Je cligne des paupières, interdite de stupéfaction. Ce n'est pas la première fois que Chloé se laisse emporter par ses émotions, mais je ne l'ai jamais entendue parler de cette manière. Elle est en train de complètement péter un câble contre cette pauvre fille qui n'a pas l'air de comprendre ce qui lui arrive. Mais en toute honnêteté, je commence à me demander si elle ne le mérite pas un peu.

– Mais... tu es sérieuse ? réplique-t-elle faussement blessée. Je demande juste de ses nouvelles, quoi, je ne pige pas ta réaction.

Ses yeux papillonnent et sans même connaître leur histoire, je vois qu'elle ne pense pas un seul des mots qu'elle prononce.

Chloé semble pétrifiée et ne bouge plus pendant quelques secondes. Sa poitrine se gonfle et s'affaisse frénétiquement, comme si elle peinait à reprendre sa respiration après un effort suprême. Finalement, la blonde hausse les épaules, se détourne vers la table et met une olive dans sa bouche.

Noisettes s'effondre alors d'un coup comme un château de cartes qui ne tenait plus qu'à un fil.

– Tu as raison, chuchote-t-elle à l'intention de Miss Carnage, tu ne peux pas comprendre.

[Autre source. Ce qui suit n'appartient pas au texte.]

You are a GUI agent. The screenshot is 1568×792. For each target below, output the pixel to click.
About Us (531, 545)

Et sur cette phrase digne d'une adolescente rebelle face à ses parents, elle s'enfuit vers la chambre de Pauline.

Choquée par la tournure des évènements, je reste paralysée sans savoir comment réagir. Que vient-il de se passer exactement ? Celle dont j'apprends le nom quelques secondes plus tard, Laura, reste hébétée dans la cuisine, haussant plusieurs fois de suite ses sourcils et me regardant comme si je pouvais lui apporter une réponse. Je rassemble mes esprits et décide que cette personne ne m'intéresse pas le moins du monde. Je hausse les épaules et la laisse en plan pour rejoindre Chloé, bien contente qu'il n'y ait eu personne d'autre à ce moment-là dans la pièce.

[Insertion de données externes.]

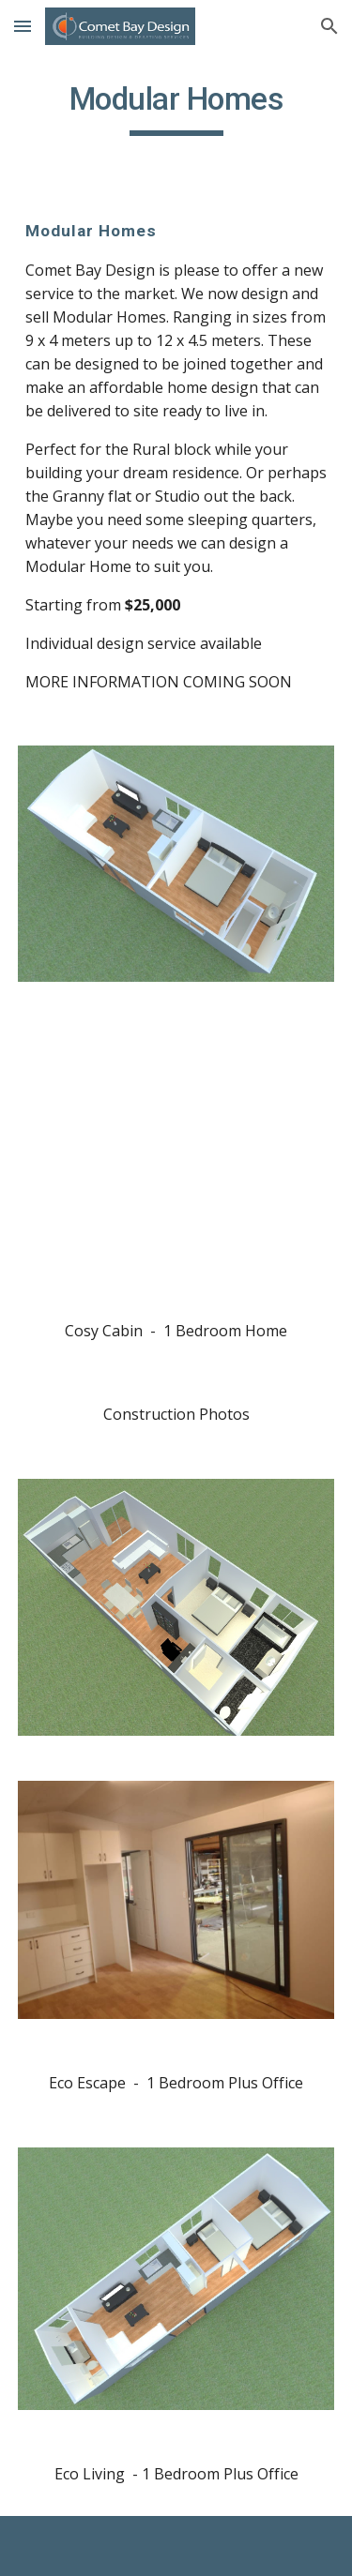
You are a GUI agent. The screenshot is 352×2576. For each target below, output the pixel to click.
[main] (176, 107)
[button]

En entrant dans la chambre, je la trouve prostrée sur le lit, reniflant au milieu de ses larmes. Bien que j'aie du mal à comprendre ce qu'il se passe, la voir dans un tel état me brise le cœur. Malgré l'évidente pression qu'elle devait subir ces derniers temps, je l'ai toujours perçue comme quelqu'un d'extrêmement forte, et je ne m'attendais clairement pas à la voir s'effondrer dans un moment pareil.

Je m'assieds près d'elle sur le lit, son dos tourné à moi, sans vraiment savoir quoi lui dire. Alors je ne dis rien.

Je suis complètement déboussolée par la situation. Elle s'est livrée sur son procès mais à part de la colère ses émotions étaient composées. Je ne la connais pas assez pour savoir la réaction que je devrais adopter. Ni même seulement celle qu'elle attend. Dois-je la faire parler ? Apporter la boîte de mouchoirs pour qu'elle évite de détruire la taie d'oreiller de Pauline ? Ou lui tapoter l'épaule en disant que tout va bien ? Mais qu'est-ce que j'en sais ? Si ça se trouve, elle subit le contrecoup de toute cette histoire de procès, ou alors le pire lui est arrivé et je n'en ai aucune idée.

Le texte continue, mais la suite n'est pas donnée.